## [Set of tasks]
a: From the popcorn grits blog post, list each ingredient under its "Ingredients" heading, along with the amount given for it.
b: Copy word for word the part of the popcorn grits blog post starting with "Ingredients" and going on through "acrid, bin it.".

Well I managed to stumble my way through my allotted 20 slides, when my turn came up at the City Market Visa Wellington on a Plate event, Pecha Kucha: Imbibe. I won't lie, I was a bunch of nerves standing on stage, all eyes on me, and my slides, mouth dried up, but words managed to flow, I think, although it is a haze, I managed a joke or two, wasn’t booed or humiliated, not suffering from PTSD, in the end it was a lot of fun, and quite proud to be part of the 14 presenters who took to the stage that night. Well on to the regularly scheduled blog post.
I hate waiting for packages, the ten days between seeing “item dispatched” on my orders and the package arriving, I find myself checking the mail daily with growing anticipation followed by soul crushing depression, until it finally turns up. Having a magazine subscription, I get to go through this cycle regularly. The termination of the latest hope-sadness cycle was with Lucky Peach finally landing on my desk, and trying so hard to not to flick through it during work hours, but as soon as I got home I started devouring it page by page.
Flicking my way through the lastest issue, with Americana recipes inspired by the film Diner, which I have ever so vague recollections about, I came across Daniel Patterson's popcorn grits (Lucky Peach, Issue #4, page 83), and I knew I had to make it.
Ingredients
½ cup Popcorn Kernels
¼ cup Oil (something neutral, such as rice bran, rapeseed or canola)
3 cups Water
7 Tablespoons Butter, unsalted
Salt, to taste
- Over a medium heat, pop the corn in the oil. Be very careful not burn it, sacrifice a few kernels if you have to, but if you burn it, or it smells slightly acrid, bin it.

## [Extracted entries]
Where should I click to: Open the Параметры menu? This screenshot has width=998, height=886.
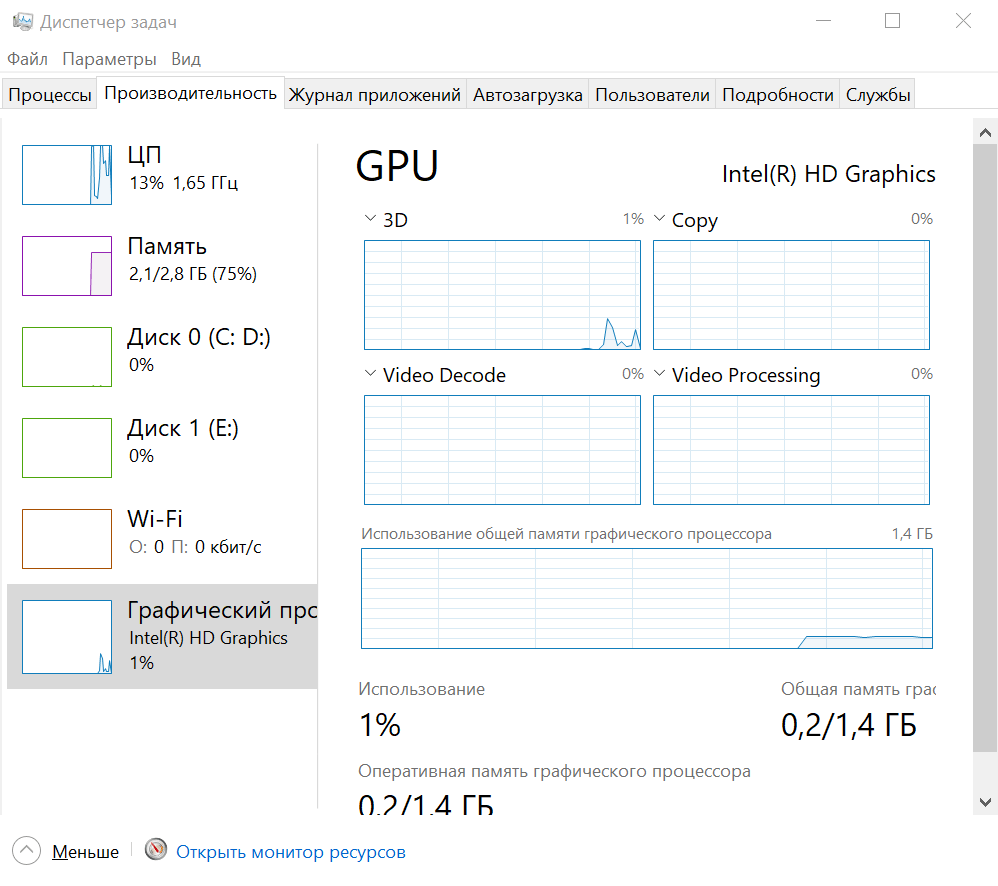point(109,59)
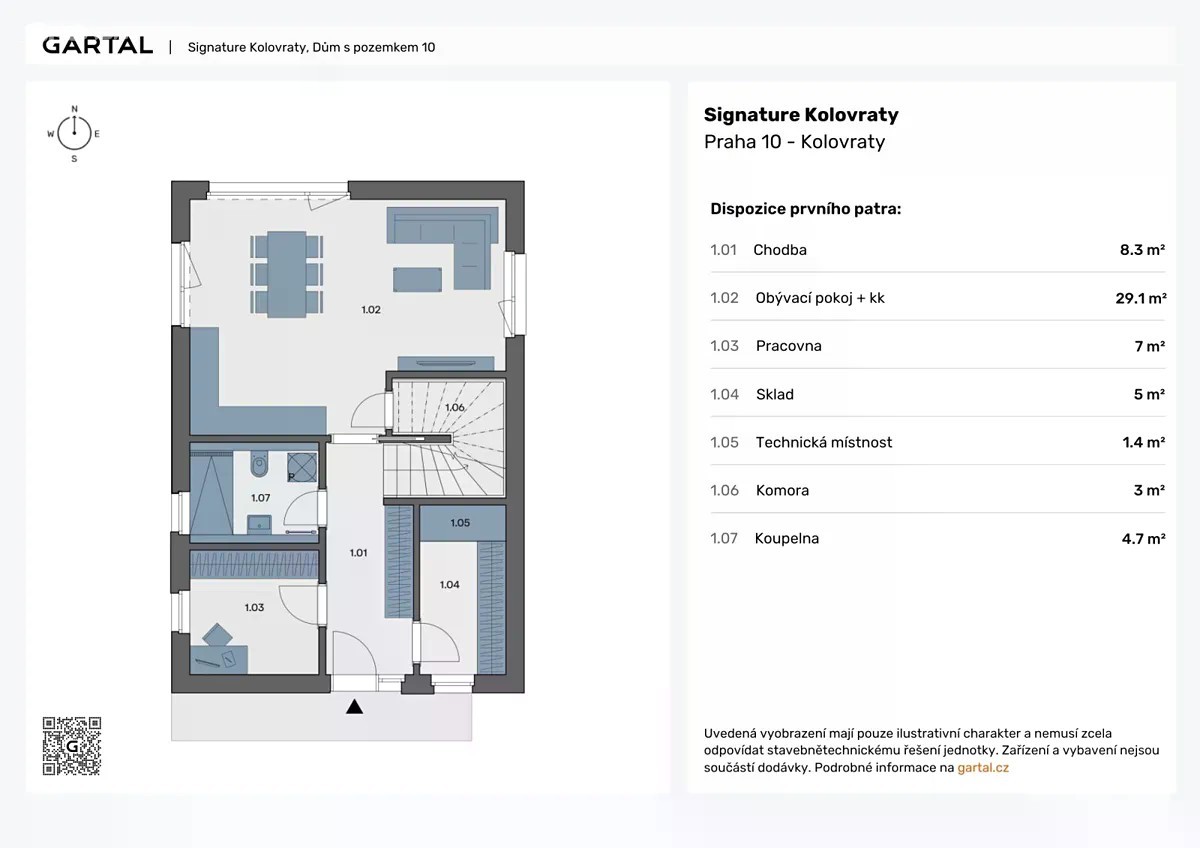Click the breadcrumb 'Signature Kolovraty, Dům s pozemkem 10'
Screen dimensions: 1200x848
click(x=311, y=47)
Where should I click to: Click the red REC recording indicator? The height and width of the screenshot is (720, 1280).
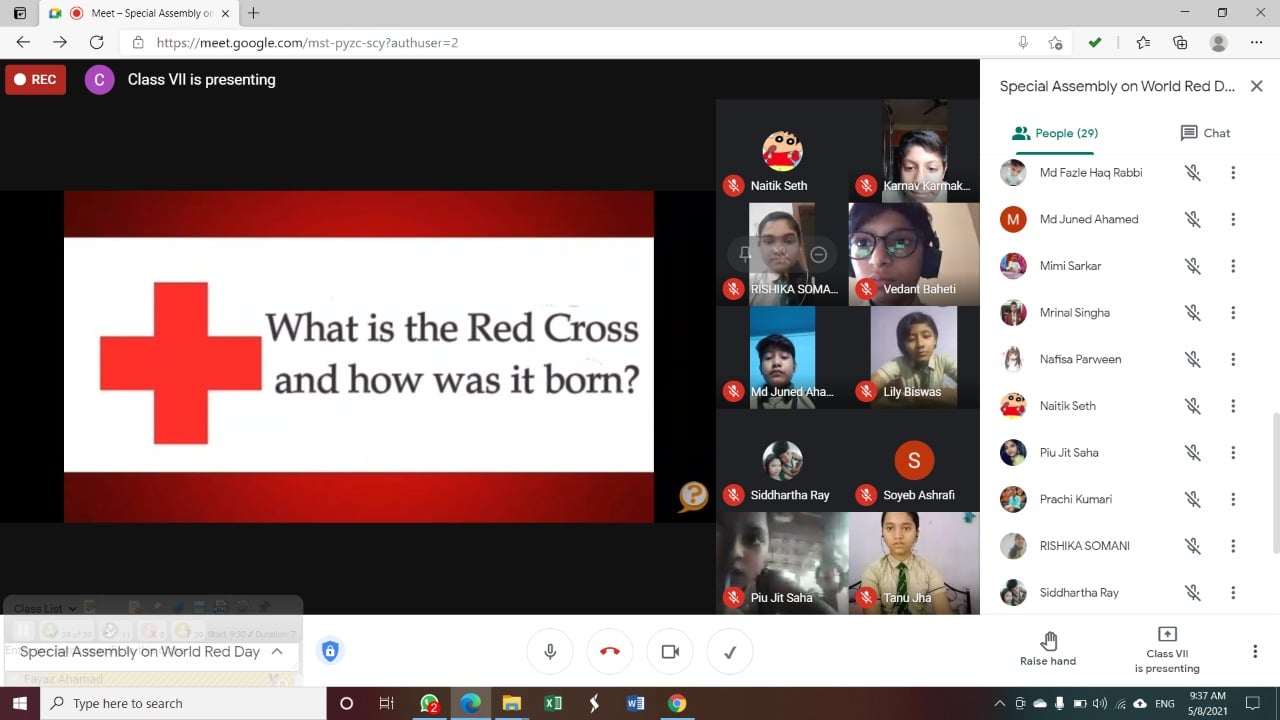35,79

## [Exercise answers]
a:
- Popcorn kernels: ½ cup
- Oil (something neutral, such as rice bran, rapeseed or canola): ¼ cup
- Water: 3 cups
- Butter, unsalted: 7 tablespoons
- Salt: to taste

b:
Ingredients
½ cup Popcorn Kernels
¼ cup Oil (something neutral, such as rice bran, rapeseed or canola)
3 cups Water
7 Tablespoons Butter, unsalted
Salt, to taste
- Over a medium heat, pop the corn in the oil. Be very careful not burn it, sacrifice a few kernels if you have to, but if you burn it, or it smells slightly acrid, bin it.